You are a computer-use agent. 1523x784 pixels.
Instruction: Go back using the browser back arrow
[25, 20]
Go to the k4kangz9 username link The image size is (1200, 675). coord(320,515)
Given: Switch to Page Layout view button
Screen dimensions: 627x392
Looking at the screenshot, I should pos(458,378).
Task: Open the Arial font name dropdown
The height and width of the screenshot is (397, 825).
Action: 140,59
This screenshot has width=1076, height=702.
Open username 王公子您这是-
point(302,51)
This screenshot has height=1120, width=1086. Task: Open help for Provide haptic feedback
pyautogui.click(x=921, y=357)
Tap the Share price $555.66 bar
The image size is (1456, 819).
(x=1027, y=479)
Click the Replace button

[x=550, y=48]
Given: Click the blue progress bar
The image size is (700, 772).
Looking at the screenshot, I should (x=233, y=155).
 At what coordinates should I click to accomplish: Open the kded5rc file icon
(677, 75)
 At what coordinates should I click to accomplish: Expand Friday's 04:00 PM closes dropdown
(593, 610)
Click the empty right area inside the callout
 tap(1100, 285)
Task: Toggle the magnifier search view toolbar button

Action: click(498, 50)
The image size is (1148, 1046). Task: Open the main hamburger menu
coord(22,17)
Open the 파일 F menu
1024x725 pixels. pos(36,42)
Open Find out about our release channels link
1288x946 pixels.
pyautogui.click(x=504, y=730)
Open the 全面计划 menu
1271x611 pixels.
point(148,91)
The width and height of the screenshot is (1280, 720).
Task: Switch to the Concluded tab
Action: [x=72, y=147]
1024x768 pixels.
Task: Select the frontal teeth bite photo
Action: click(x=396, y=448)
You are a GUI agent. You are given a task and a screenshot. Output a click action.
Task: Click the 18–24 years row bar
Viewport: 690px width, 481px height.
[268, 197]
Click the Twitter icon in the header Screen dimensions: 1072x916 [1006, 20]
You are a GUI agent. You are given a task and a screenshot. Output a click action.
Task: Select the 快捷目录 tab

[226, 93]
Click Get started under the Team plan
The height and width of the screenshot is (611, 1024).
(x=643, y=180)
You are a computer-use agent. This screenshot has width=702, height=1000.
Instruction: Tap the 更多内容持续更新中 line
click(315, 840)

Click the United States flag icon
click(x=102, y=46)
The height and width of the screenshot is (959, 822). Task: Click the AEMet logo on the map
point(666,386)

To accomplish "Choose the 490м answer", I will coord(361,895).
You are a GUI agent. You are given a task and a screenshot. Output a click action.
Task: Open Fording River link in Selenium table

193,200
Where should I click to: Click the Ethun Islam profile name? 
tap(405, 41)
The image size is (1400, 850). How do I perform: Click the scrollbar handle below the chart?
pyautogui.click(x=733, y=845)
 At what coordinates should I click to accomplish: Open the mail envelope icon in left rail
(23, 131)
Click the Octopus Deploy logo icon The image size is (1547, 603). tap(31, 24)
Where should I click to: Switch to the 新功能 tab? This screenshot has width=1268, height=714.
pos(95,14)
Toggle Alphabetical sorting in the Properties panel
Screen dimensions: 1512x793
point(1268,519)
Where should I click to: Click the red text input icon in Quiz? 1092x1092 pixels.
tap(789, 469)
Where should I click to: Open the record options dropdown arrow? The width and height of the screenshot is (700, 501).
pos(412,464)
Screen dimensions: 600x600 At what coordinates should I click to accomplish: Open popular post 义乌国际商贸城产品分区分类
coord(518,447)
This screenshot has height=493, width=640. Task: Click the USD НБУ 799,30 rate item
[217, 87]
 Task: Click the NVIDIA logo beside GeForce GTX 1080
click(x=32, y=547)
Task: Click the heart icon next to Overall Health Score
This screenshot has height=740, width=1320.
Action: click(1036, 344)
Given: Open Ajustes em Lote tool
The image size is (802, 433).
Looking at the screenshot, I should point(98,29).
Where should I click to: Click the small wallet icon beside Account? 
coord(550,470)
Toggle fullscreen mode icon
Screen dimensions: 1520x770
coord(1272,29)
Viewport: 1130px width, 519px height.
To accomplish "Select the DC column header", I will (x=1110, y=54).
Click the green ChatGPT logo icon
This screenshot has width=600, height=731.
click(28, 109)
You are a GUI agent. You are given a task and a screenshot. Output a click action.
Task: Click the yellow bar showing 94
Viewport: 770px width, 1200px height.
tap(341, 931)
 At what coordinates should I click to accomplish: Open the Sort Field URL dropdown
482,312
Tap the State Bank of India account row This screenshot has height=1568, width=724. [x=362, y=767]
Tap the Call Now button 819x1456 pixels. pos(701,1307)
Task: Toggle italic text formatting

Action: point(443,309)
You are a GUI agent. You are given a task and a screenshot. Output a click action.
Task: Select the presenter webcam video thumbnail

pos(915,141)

• WHAT YOU ARE ASKED TO DO
Every entry in the data should be returned exactly.

• RESULT FOR THIS EXERCISE
You are a computer-use agent. 1523x784 pixels.
Instruction: Go back using the browser back arrow
[25, 20]
Go to the k4kangz9 username link The image size is (1200, 675). coord(320,515)
Given: Switch to Page Layout view button
Screen dimensions: 627x392
Looking at the screenshot, I should pos(458,378).
Task: Open the Arial font name dropdown
The height and width of the screenshot is (397, 825).
Action: 140,59
This screenshot has width=1076, height=702.
Open username 王公子您这是-
point(302,51)
This screenshot has height=1120, width=1086. Task: Open help for Provide haptic feedback
pyautogui.click(x=921, y=357)
Tap the Share price $555.66 bar
The image size is (1456, 819).
(x=1027, y=479)
Click the Replace button

[x=550, y=48]
Given: Click the blue progress bar
The image size is (700, 772).
Looking at the screenshot, I should (x=233, y=155).
 At what coordinates should I click to accomplish: Open the kded5rc file icon
(677, 75)
 At what coordinates should I click to accomplish: Expand Friday's 04:00 PM closes dropdown
(593, 610)
Click the empty right area inside the callout
 tap(1100, 285)
Task: Toggle the magnifier search view toolbar button

Action: click(498, 50)
The image size is (1148, 1046). Task: Open the main hamburger menu
coord(22,17)
Open the 파일 F menu
1024x725 pixels. pos(36,42)
Open Find out about our release channels link
1288x946 pixels.
pyautogui.click(x=504, y=730)
Open the 全面计划 menu
1271x611 pixels.
point(148,91)
The width and height of the screenshot is (1280, 720).
Task: Switch to the Concluded tab
Action: [x=72, y=147]
1024x768 pixels.
Task: Select the frontal teeth bite photo
Action: click(x=396, y=448)
You are a GUI agent. You are given a task and a screenshot. Output a click action.
Task: Click the 18–24 years row bar
Viewport: 690px width, 481px height.
[268, 197]
Click the Twitter icon in the header Screen dimensions: 1072x916 [1006, 20]
You are a GUI agent. You are given a task and a screenshot. Output a click action.
Task: Select the 快捷目录 tab

[226, 93]
Click Get started under the Team plan
The height and width of the screenshot is (611, 1024).
(x=643, y=180)
You are a computer-use agent. This screenshot has width=702, height=1000.
Instruction: Tap the 更多内容持续更新中 line
click(315, 840)

Click the United States flag icon
click(x=102, y=46)
The height and width of the screenshot is (959, 822). Task: Click the AEMet logo on the map
point(666,386)

To accomplish "Choose the 490м answer", I will coord(361,895).
You are a GUI agent. You are given a task and a screenshot. Output a click action.
Task: Open Fording River link in Selenium table

193,200
Where should I click to: Click the Ethun Islam profile name? 
tap(405, 41)
The image size is (1400, 850). How do I perform: Click the scrollbar handle below the chart?
pyautogui.click(x=733, y=845)
 At what coordinates should I click to accomplish: Open the mail envelope icon in left rail
(23, 131)
Click the Octopus Deploy logo icon The image size is (1547, 603). tap(31, 24)
Where should I click to: Switch to the 新功能 tab? This screenshot has width=1268, height=714.
pos(95,14)
Toggle Alphabetical sorting in the Properties panel
Screen dimensions: 1512x793
point(1268,519)
Where should I click to: Click the red text input icon in Quiz? 1092x1092 pixels.
tap(789, 469)
Where should I click to: Open the record options dropdown arrow? The width and height of the screenshot is (700, 501).
pos(412,464)
Screen dimensions: 600x600 At what coordinates should I click to accomplish: Open popular post 义乌国际商贸城产品分区分类
coord(518,447)
This screenshot has height=493, width=640. Task: Click the USD НБУ 799,30 rate item
[217, 87]
 Task: Click the NVIDIA logo beside GeForce GTX 1080
click(x=32, y=547)
Task: Click the heart icon next to Overall Health Score
This screenshot has height=740, width=1320.
Action: click(1036, 344)
Given: Open Ajustes em Lote tool
The image size is (802, 433).
Looking at the screenshot, I should point(98,29).
Where should I click to: Click the small wallet icon beside Account? 
coord(550,470)
Toggle fullscreen mode icon
Screen dimensions: 1520x770
coord(1272,29)
Viewport: 1130px width, 519px height.
To accomplish "Select the DC column header", I will (x=1110, y=54).
Click the green ChatGPT logo icon
This screenshot has width=600, height=731.
click(28, 109)
You are a GUI agent. You are given a task and a screenshot. Output a click action.
Task: Click the yellow bar showing 94
Viewport: 770px width, 1200px height.
tap(341, 931)
 At what coordinates should I click to accomplish: Open the Sort Field URL dropdown
482,312
Tap the State Bank of India account row This screenshot has height=1568, width=724. [x=362, y=767]
Tap the Call Now button 819x1456 pixels. pos(701,1307)
Task: Toggle italic text formatting

Action: point(443,309)
You are a GUI agent. You are given a task and a screenshot. Output a click action.
Task: Select the presenter webcam video thumbnail

pos(915,141)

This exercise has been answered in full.